Land: Institutional responses

Independent report to the Australian Government Minister for the Environment and Heritage
Beeton RJS (Bob), Buckley Kristal I, Jones Gary J, Morgan Denise, Reichelt Russell E, Trewin Dennis
(2006 Australian State of the Environment Committee), 2006

8.4 Institutional responses

Some positive initiatives are emerging. Natural resource management has become much better integrated into the thinking of land management agencies and farmers’ organisations during the last five years, with many engaging professional staff to help them develop appropriate science and policy. It is likely that these developments will lead to improvements in land condition, provided that appropriate adjustments to farming as an economic pursuit can be achieved. One such adjustment that is already taking place is the recent push for the development of farming accreditation and environmental assurance systems.
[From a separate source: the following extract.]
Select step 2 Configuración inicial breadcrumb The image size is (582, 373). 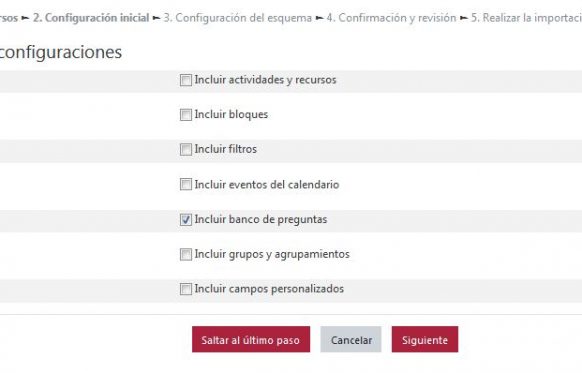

There have been significant investments in natural resource management since 2000, at both the national and the state and territory levels. Within regions, the NAP and NHT programmes are driven by an integrated plan to improve natural resources on a regional scale. The plan was developed by natural resource management entities and is supported by state and territory government. Like all evolving systems, this has attracted its share of criticism (Lane 2006).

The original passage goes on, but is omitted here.